* [EXERCISE MATERIALS]
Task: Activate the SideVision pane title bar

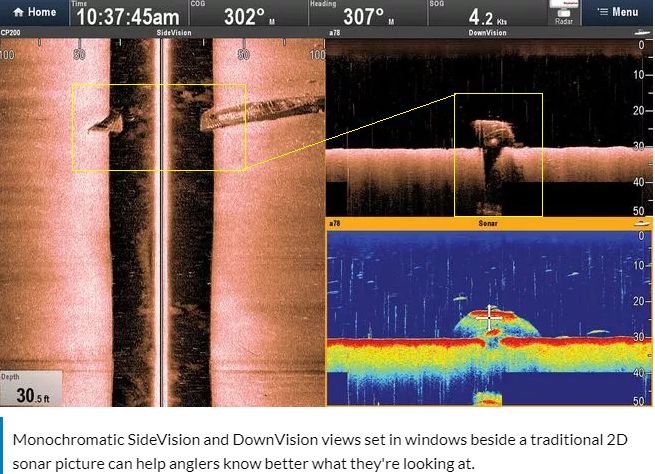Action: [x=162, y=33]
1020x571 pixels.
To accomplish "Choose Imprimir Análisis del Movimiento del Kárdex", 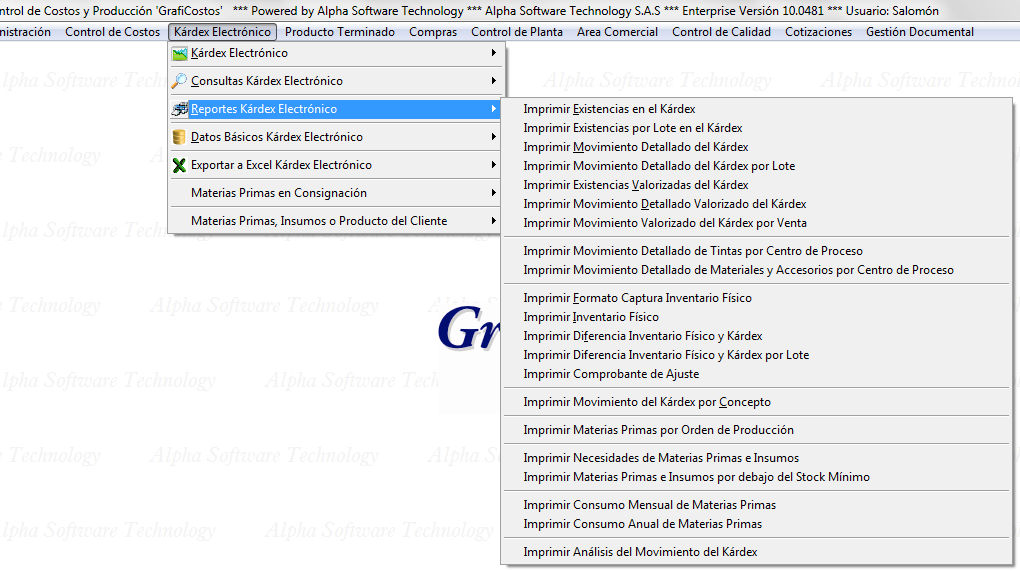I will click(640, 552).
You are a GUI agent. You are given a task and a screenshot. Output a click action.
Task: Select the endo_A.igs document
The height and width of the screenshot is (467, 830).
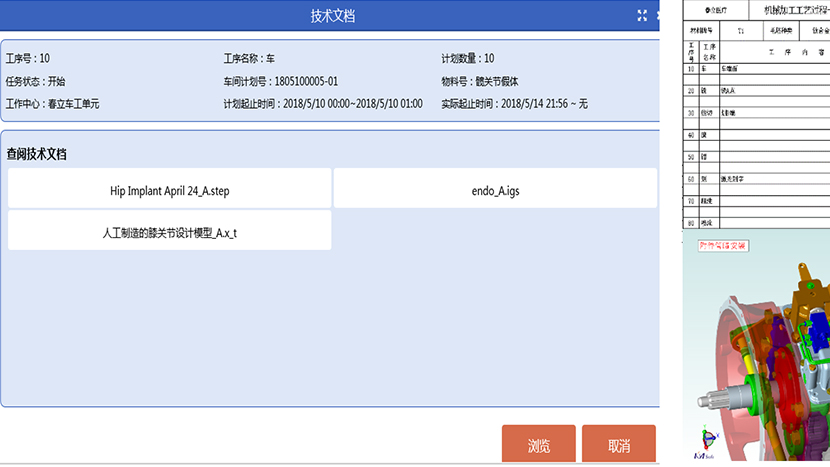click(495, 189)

* * *

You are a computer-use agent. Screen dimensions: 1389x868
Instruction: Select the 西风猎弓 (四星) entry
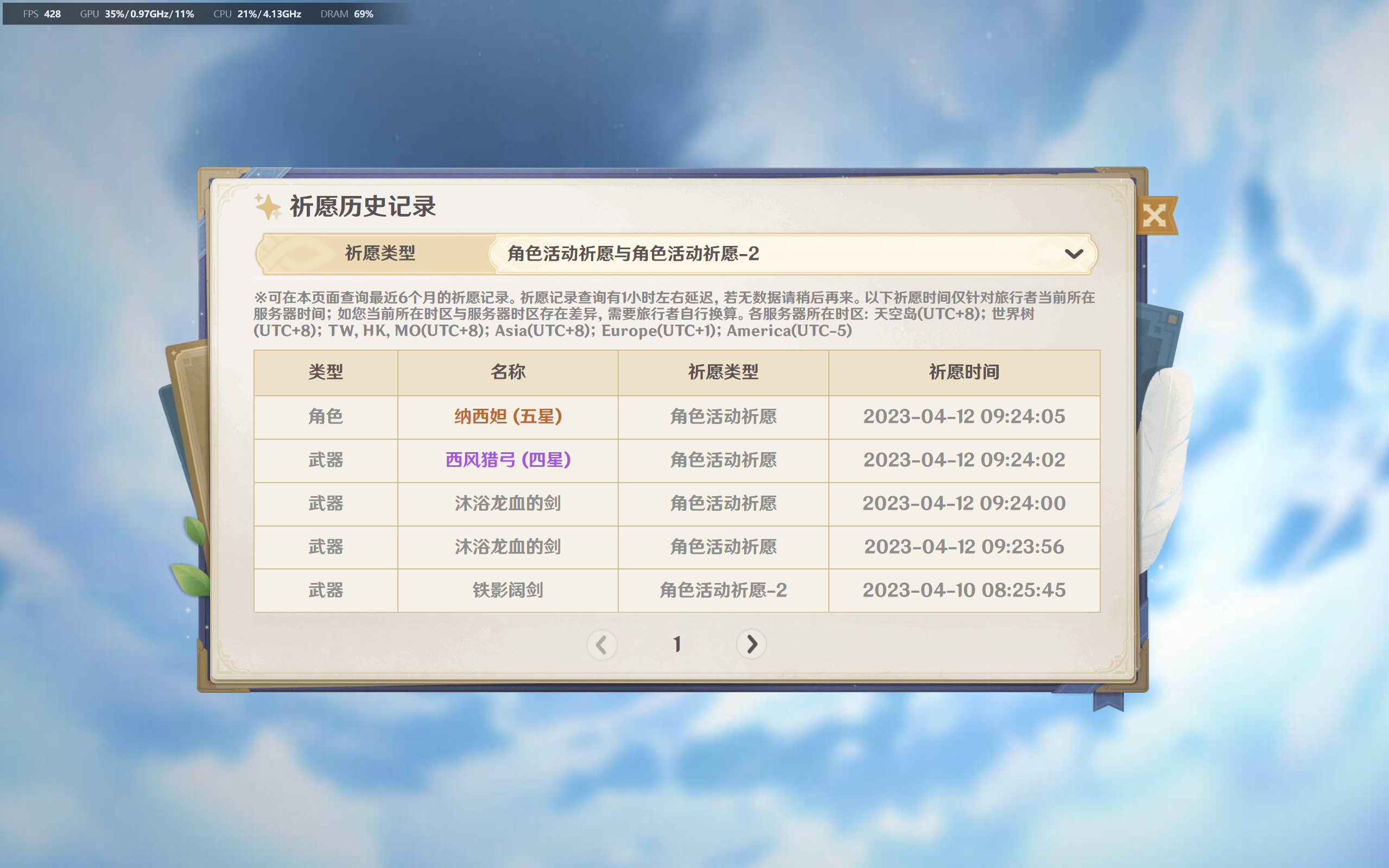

* [TASK ITEM]
Reproduce every line of the listing above in which the string "agent" appears.

* [TASK SOLUTION]
You are a GUI agent. You are given a task and a screenshot. Output a click action.
You are a computer-use agent. Screen dimensions: 1389x868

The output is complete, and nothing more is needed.